Diário de bordo, Belém, PA

Querido diário de bordo,
Depois da perda dos meus avós paternos (diga-se de passagem: eles foram os melhores avós do mundo!) que não visito a terra calorenta que é essa Belém, Pará.
Cheguei no último sábado, 31, às 12h40. E é incrível como o clima é diferente! Mas também me surpreendi muito com as mudanças de quatro anos atrás. Belém também é 40ºC, ou quase… morei aqui alguns anos, mas não gostava tanto. Crianças nunca entendem nada! Essa cidade tem uma vida noturna realmente muito boa! Menos o fato de que a moda da cidade tem sido as “sertanejadas” … como vivo em Brasília, sertanejo é tão comum que não gosto. Tocam em todos os cantos da cidade e em cerca de 80% das casas de festas sempre o sertanejo universitário, com isso aprendi a dançar mesmo sem gostar de ouvir.
Chegando em Belém, o clima húmido fez o cabelo subir e virar farofa… chegando a casa da tia Teresa (com aquela mesa farta de almoço) só me lembro de jogar as malas no chão e sentar na mesa.

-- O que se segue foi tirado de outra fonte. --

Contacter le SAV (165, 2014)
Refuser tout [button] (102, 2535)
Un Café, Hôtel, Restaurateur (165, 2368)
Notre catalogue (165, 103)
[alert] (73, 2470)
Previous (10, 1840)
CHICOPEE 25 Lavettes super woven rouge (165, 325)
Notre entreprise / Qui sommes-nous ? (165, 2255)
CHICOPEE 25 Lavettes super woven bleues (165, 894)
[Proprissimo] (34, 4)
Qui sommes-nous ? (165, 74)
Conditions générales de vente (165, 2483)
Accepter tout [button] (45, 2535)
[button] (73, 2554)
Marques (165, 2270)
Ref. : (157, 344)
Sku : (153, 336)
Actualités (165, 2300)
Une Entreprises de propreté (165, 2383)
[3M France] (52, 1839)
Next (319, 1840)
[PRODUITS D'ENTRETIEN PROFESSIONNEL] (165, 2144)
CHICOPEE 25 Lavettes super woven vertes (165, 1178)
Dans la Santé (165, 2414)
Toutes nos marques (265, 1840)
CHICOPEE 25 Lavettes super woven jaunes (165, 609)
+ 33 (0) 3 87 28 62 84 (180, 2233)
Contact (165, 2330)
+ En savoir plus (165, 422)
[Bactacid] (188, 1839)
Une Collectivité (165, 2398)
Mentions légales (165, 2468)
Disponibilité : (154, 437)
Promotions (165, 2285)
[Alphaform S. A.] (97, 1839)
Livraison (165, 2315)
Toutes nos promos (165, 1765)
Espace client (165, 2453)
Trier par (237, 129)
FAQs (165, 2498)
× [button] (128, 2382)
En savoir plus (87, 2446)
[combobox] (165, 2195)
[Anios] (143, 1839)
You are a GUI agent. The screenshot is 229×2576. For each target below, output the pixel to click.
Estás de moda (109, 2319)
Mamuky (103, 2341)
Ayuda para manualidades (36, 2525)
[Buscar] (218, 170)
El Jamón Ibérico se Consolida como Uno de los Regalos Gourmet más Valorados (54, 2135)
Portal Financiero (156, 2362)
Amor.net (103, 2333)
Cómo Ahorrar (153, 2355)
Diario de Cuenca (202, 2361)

O que me esperava? Camarões, açaí, muuuuuuuita farinha d’água, peixe frito, aquele super feijão feito na hora e de quebra sorvete (de açaí, claro!). Era de se esperar que o calor me fizesse querer beber muita água, mas depois de comer tanto a água não faz tão bem. Resultado: fiquei “empachada”. Quem come o que quer passa mal de barriga cheia! Prometo fazer um post com todos os lugares que revisitei e lugares que conheci. A cidade é muito mais bonita do que me lembrava, mas tem uma realidade muito diferente de onde moro. Para terem uma ideia… cidade suja e com mal cheiro.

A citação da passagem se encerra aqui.